Гомункулусы и кадавры

К и р и л л К о р ч а г и н. Пропозиции. Первая книга стихов. М., «Книжное обозрение», «АРГО-РИСК», 2011, 48 стр. («Поколение», вып. 33).

Младшее поэтическое поколение «новой искренности» вообще отринуло, говоря словами одного из героев Стругацких, «романтические трели» и формирует метапоэтику глубины и серьезности, ориентированную на синтез философско-поэтических достижений модерна и авангарда (причем даже не столько отечественных, сколько мировых). Это, страшно сказать, чуть ли не первый «подлинный» постмодернизм, не склонный к победным реляциям, имевшим место в его (в отечественном изводе) «героическом» прошлом. Занятно, что говорящая о принципиально новой постмодерности, неразрывной с модерновым движением, книга Марка Липовецкого «Паралогии» [5] вышла примерно в то же время, когда вышеупомянутое младшее поколение вступило в литературу.

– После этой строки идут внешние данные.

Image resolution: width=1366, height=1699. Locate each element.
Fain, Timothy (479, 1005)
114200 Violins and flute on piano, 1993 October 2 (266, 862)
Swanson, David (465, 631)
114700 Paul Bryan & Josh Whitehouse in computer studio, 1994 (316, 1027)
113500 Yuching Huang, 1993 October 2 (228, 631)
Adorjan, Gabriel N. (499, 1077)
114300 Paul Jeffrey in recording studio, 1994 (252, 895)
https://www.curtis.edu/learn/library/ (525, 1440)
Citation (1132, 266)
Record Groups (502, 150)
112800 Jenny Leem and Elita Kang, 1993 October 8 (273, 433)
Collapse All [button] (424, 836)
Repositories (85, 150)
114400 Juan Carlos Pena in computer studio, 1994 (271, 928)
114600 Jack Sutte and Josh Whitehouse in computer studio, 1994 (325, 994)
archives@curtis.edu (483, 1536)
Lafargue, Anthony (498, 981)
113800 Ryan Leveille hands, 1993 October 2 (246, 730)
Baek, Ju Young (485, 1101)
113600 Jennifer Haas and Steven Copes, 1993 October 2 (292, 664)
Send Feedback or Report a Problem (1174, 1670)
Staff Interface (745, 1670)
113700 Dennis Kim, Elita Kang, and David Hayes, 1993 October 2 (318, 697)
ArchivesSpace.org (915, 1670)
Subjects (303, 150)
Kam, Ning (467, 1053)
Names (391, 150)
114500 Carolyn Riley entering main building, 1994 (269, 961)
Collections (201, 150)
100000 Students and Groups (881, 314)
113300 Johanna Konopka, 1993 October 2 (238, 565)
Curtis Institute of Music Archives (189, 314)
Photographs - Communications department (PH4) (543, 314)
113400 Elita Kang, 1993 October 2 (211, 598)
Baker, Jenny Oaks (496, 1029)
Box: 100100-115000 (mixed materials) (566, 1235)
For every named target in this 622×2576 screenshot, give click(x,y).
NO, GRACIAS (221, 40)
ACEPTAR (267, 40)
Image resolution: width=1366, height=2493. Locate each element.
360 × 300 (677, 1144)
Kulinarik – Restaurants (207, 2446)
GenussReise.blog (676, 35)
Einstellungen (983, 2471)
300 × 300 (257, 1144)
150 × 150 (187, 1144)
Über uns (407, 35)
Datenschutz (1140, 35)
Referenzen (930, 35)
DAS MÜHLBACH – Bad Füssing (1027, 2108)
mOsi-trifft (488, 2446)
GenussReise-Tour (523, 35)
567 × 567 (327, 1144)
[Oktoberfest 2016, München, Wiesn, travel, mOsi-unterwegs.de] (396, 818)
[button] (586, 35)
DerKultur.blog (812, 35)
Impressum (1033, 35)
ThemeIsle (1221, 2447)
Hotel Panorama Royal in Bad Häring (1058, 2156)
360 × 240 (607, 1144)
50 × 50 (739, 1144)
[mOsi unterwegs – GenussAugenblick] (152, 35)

Среди поэтов и литературных деятелей этого поколения — Кирилл Корчагин, поэт, критик, переводчик, филолог, культуртрегер, редактор. Казавшаяся некогда вынужденной по причинам забот о пропитании, «многостаночность» литератора ныне скорее признак хорошего тона, отказа от нарочитого сектантства, если хотите — простого профессионализма.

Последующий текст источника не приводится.